Il dialogo (dia-logos), questo sconosciuto. Che lezione per noi genitori. Domanda: quante volte parlando con i nostri figli, siamo stati capaci di attendere in silenzio trenta secondi per permettere loro di elaborare e poter così tirarfuori-quello-che-avevano-dentro? nota: per capire quanto sono lunghi trenta secondi di silenzio ho provato a raccontare questo episodio facendo io una pausa di silenzio di 5-6 secondi dopo aver detto «e il medico gli chiede se ha domande». L’interlocutore mi guardava come se fossi diventato scemo (provare per credere).

Siamo al quinto piano dell’Ospedale infantile Regina Margherita di Torino, reparto di Onco-ematologia. Insieme a mia moglie, abbiamo cercato di spiegare con tre brevi esempi come tutto-ilpersonale di un ospedale pubblico si stia prendendo cura di nostro figlio: queste parole, scritte al termine di una tappa di alcuni mesi, di un percorso che prosegue ora in Centro Trapianti, vogliono testimoniare il nostro «grazie» a tutti quelli che stanno dedicando la loro esistenza per la vita di nostro figlio, dei nostri figli.

Medici, infermiere, oss, addetti alle pulizie... Tutti, in ciascuna struttura del reparto (degenza, ambulatorio, DayHospital, Centro-Trapianti), si dedicano ai nostri figli con grande professionalità (e questo, in un centro d’eccellenza, ce lo aspettavamo), ma, ci preme sottolineare, ciascuno sa (è co-sciente) che il suo ruolo è indispensabile per la vita dei nostri figli.
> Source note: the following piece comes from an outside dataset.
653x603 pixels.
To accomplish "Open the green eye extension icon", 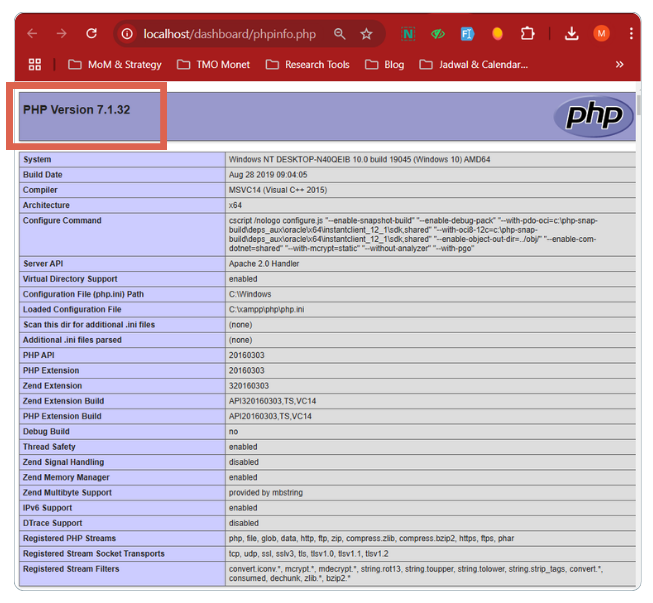I will click(x=438, y=34).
Questo approccio, non arriva dall’alto, non si inventa sui due piedi ne è frutto del caso, ma mostra con chiarezza una strategia che arriva da lontano: più approfondiamo, più scopriamo che da anni tante persone hanno lavorato con entusiasmo professionale per far crescere questo reparto, questo centro che a noi piace chiamare «incubatore-di-vita», dove non si è un numero ma ciascun piccolo paziente è sempre chiamato, per nome e con un sorriso.

Dove tutte/tutti si muovono per cercare il Suo benessere, sempre, giorno-e-notte. Un luogo dove tutti/tutte «danzano» per accompagnarlo verso la vita. Ci piacerebbe infine sottolineare in modo particolare, la presenza delle infermiere giovani che amano, coccolano e curano i nostri figli (neonati o a d o l e s c e n t i , bianchi o neri, ricchi o poveri,), portando nel cuore, dei loro venticinque anni, il desiderio che tutti ce la facciano.
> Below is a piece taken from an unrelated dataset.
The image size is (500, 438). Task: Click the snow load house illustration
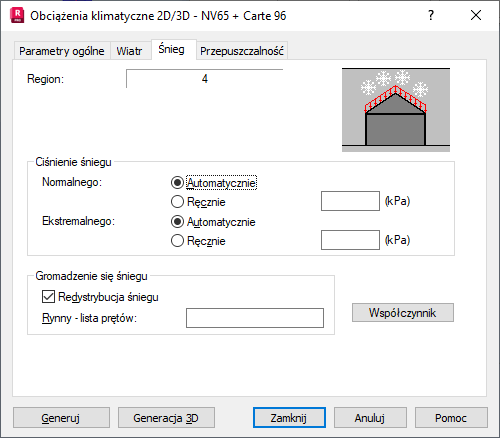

Tornando alla frase iniziale appesa al contrario sulla porta dello studio dei medici: «Quando curi una persona puoi vincere o perdere, quando ti prendi cura di una persona puoi solo vincere».

Questa frase, scritta al contrario, di difficile lettura per noi che veniamo dall’esterno, sembra quasi dirci che è volutamente incomprensibile per chi la legge-da-fuori: per accorgersene e comprenderla ci vuole tempo. O forse soltanto un sorriso."

*L’autore di questo articolo è Carlo Paccagnini, il padre di un bambino ricoverato al Regina Margherita a Torino.